Task directions — Copy out the entries below precisely; nothing is to be omitted.

[Dataset entries]

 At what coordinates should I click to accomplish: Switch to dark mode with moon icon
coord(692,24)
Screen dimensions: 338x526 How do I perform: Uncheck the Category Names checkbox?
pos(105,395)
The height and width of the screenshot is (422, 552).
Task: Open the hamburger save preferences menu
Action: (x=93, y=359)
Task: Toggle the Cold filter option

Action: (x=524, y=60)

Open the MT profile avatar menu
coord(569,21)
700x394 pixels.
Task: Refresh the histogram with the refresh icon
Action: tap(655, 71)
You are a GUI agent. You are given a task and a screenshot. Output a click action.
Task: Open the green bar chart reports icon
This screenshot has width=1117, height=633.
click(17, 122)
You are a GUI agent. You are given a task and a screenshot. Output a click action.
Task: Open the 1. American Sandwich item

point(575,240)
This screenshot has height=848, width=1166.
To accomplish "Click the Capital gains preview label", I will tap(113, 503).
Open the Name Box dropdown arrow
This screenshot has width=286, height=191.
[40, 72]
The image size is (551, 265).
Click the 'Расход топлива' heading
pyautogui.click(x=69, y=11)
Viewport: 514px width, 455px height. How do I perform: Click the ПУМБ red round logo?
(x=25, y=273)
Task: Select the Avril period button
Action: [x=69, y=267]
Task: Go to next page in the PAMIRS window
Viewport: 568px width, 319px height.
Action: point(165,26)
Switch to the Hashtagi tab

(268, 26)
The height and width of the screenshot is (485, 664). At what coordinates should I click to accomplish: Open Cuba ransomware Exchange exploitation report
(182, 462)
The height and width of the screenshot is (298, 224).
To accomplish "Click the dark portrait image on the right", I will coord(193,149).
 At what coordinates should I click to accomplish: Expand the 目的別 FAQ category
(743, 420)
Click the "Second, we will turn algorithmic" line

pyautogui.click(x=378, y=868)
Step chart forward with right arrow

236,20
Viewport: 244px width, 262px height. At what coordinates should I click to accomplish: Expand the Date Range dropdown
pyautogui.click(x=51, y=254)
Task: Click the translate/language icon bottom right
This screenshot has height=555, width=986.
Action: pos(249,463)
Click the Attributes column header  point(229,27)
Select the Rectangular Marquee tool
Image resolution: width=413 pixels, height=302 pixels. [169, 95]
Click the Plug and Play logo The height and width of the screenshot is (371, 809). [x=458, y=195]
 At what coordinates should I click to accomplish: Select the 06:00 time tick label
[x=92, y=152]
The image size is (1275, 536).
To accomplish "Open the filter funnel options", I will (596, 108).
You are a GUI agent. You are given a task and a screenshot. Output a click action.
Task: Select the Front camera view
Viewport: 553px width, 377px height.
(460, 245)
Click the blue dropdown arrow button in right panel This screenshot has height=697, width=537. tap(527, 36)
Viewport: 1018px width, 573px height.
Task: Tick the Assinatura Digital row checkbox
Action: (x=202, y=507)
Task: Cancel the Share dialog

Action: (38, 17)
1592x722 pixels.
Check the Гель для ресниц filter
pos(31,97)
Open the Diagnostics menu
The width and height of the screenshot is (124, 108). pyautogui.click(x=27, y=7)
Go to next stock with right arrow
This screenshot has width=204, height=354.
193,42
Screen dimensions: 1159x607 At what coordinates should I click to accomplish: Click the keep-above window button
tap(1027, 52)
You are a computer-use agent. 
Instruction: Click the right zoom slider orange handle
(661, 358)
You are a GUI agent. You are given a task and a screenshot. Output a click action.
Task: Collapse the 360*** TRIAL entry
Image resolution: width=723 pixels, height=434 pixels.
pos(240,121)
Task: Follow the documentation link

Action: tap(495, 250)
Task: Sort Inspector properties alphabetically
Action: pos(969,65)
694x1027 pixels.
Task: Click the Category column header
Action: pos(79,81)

[/Dataset entries]

Written response —
 At what coordinates should I click to accomplish: Switch to dark mode with moon icon
coord(692,24)
Screen dimensions: 338x526 How do I perform: Uncheck the Category Names checkbox?
pos(105,395)
The height and width of the screenshot is (422, 552).
Task: Open the hamburger save preferences menu
Action: (x=93, y=359)
Task: Toggle the Cold filter option

Action: (x=524, y=60)

Open the MT profile avatar menu
coord(569,21)
700x394 pixels.
Task: Refresh the histogram with the refresh icon
Action: tap(655, 71)
You are a GUI agent. You are given a task and a screenshot. Output a click action.
Task: Open the green bar chart reports icon
This screenshot has width=1117, height=633.
click(17, 122)
You are a GUI agent. You are given a task and a screenshot. Output a click action.
Task: Open the 1. American Sandwich item

point(575,240)
This screenshot has height=848, width=1166.
To accomplish "Click the Capital gains preview label", I will tap(113, 503).
Open the Name Box dropdown arrow
This screenshot has width=286, height=191.
[40, 72]
The image size is (551, 265).
Click the 'Расход топлива' heading
pyautogui.click(x=69, y=11)
Viewport: 514px width, 455px height. How do I perform: Click the ПУМБ red round logo?
(x=25, y=273)
Task: Select the Avril period button
Action: [x=69, y=267]
Task: Go to next page in the PAMIRS window
Viewport: 568px width, 319px height.
Action: point(165,26)
Switch to the Hashtagi tab

(268, 26)
The height and width of the screenshot is (485, 664). At what coordinates should I click to accomplish: Open Cuba ransomware Exchange exploitation report
(182, 462)
The height and width of the screenshot is (298, 224).
To accomplish "Click the dark portrait image on the right", I will coord(193,149).
 At what coordinates should I click to accomplish: Expand the 目的別 FAQ category
(743, 420)
Click the "Second, we will turn algorithmic" line

pyautogui.click(x=378, y=868)
Step chart forward with right arrow

236,20
Viewport: 244px width, 262px height. At what coordinates should I click to accomplish: Expand the Date Range dropdown
pyautogui.click(x=51, y=254)
Task: Click the translate/language icon bottom right
This screenshot has height=555, width=986.
Action: pos(249,463)
Click the Attributes column header  point(229,27)
Select the Rectangular Marquee tool
Image resolution: width=413 pixels, height=302 pixels. [169, 95]
Click the Plug and Play logo The height and width of the screenshot is (371, 809). [x=458, y=195]
 At what coordinates should I click to accomplish: Select the 06:00 time tick label
[x=92, y=152]
The image size is (1275, 536).
To accomplish "Open the filter funnel options", I will (596, 108).
You are a GUI agent. You are given a task and a screenshot. Output a click action.
Task: Select the Front camera view
Viewport: 553px width, 377px height.
(460, 245)
Click the blue dropdown arrow button in right panel This screenshot has height=697, width=537. tap(527, 36)
Viewport: 1018px width, 573px height.
Task: Tick the Assinatura Digital row checkbox
Action: (x=202, y=507)
Task: Cancel the Share dialog

Action: (38, 17)
1592x722 pixels.
Check the Гель для ресниц filter
pos(31,97)
Open the Diagnostics menu
The width and height of the screenshot is (124, 108). pyautogui.click(x=27, y=7)
Go to next stock with right arrow
This screenshot has width=204, height=354.
193,42
Screen dimensions: 1159x607 At what coordinates should I click to accomplish: Click the keep-above window button
tap(1027, 52)
You are a computer-use agent. 
Instruction: Click the right zoom slider orange handle
(661, 358)
You are a GUI agent. You are given a task and a screenshot. Output a click action.
Task: Collapse the 360*** TRIAL entry
Image resolution: width=723 pixels, height=434 pixels.
pos(240,121)
Task: Follow the documentation link

Action: tap(495, 250)
Task: Sort Inspector properties alphabetically
Action: pos(969,65)
694x1027 pixels.
Task: Click the Category column header
Action: pos(79,81)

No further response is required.